--- start Supplied text ---
Culture

Meet Lang Leav, the NZ-based queen of poetry with over 2m followers


Sharing her passion, love and flair for poetry, Lang Leav has something to say that everyone wants to hear.

Poetry was already declared dead when Lang Leav self-published her first anthology Love & Misadventure in 2013. According to reports at the time, readership had been dropping for two decades and poetry was the second-least popular art form, falling behind others such as classical music and knitting.

But Lang was typing away in her own creative corner in New Zealand, unaware she was in the midst of a linguistic apocalypse. “When you love something, you just naturally think everyone else loves it too,” says the now international best-selling author over coffee and patisserie in her Parnell, Auckland apartment.

Although the 37-year-old’s first poetic work shared a dusty shelf with Edgar Allen Poe and Shakespeare at Barnes & Noble stores and the like, a global rise in poetry has seen leading bookshops install sections dedicated to contemporary poetry, where Lang’s sixth book of poetry, Love Looks Pretty on You, will be sitting proudly when published by US-based Andrews McMeel Publishing in March.
--- end Supplied text ---
* _What you have to do_
Reproduce the Lang Leav article word for word, starting with "But Lang was" and going on through "Publishing in March.". Work only from the Lang Leav article.
--- start Entries ---
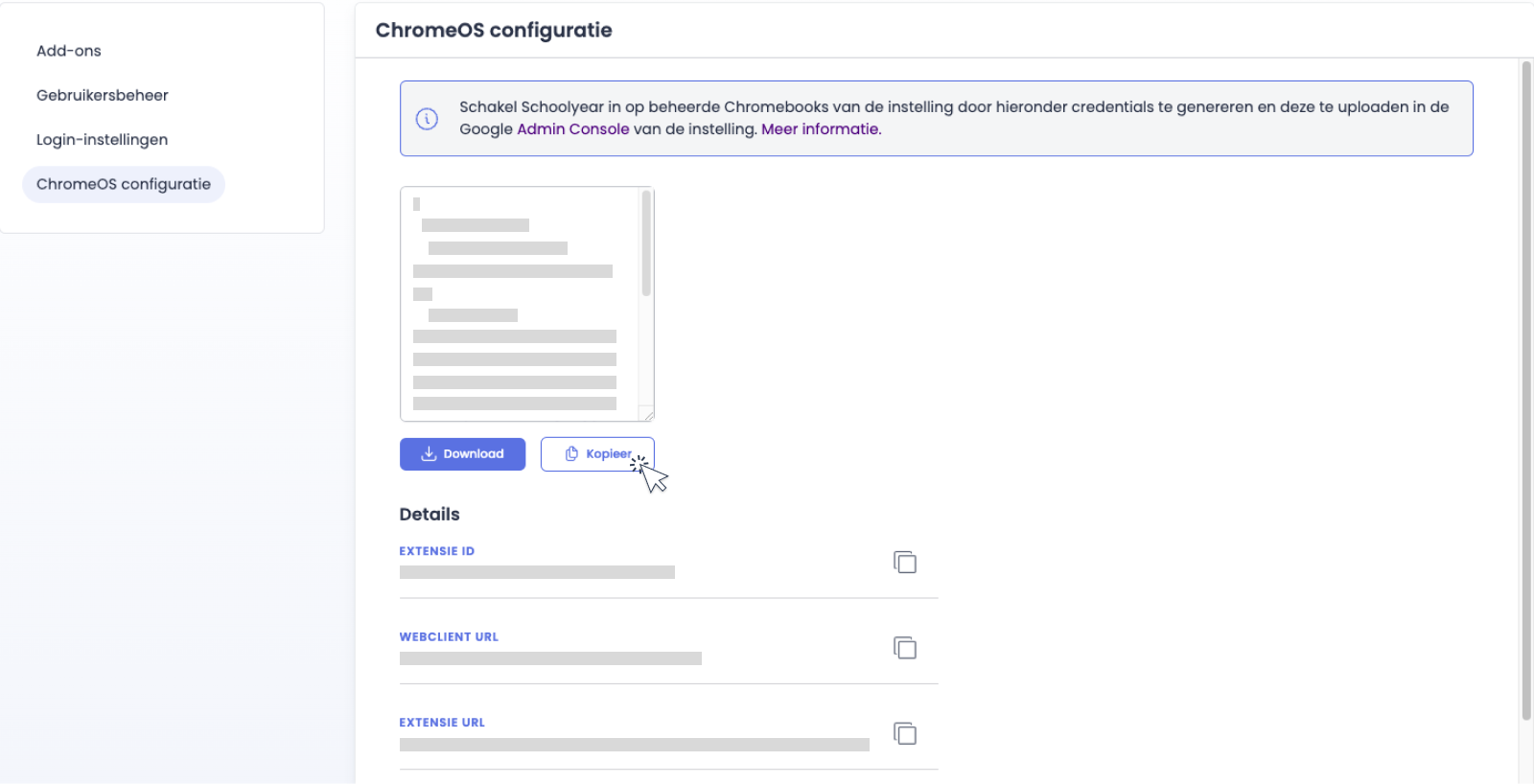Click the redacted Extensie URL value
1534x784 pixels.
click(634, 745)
--- end Entries ---
--- start Entries ---
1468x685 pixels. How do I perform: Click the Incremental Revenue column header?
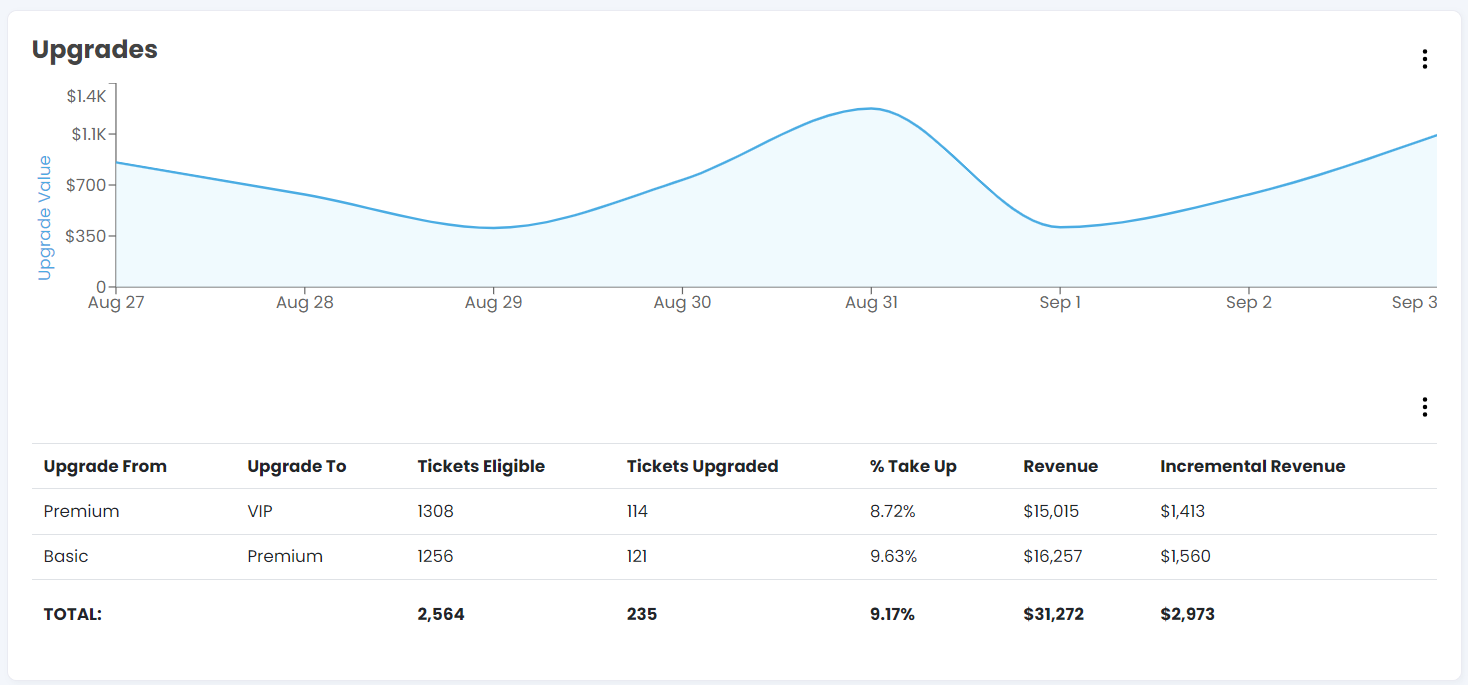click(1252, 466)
--- end Entries ---
* _Response for this exercise_
But Lang was typing away in her own creative corner in New Zealand, unaware she was in the midst of a linguistic apocalypse. “When you love something, you just naturally think everyone else loves it too,” says the now international best-selling author over coffee and patisserie in her Parnell, Auckland apartment.

Although the 37-year-old’s first poetic work shared a dusty shelf with Edgar Allen Poe and Shakespeare at Barnes & Noble stores and the like, a global rise in poetry has seen leading bookshops install sections dedicated to contemporary poetry, where Lang’s sixth book of poetry, Love Looks Pretty on You, will be sitting proudly when published by US-based Andrews McMeel Publishing in March.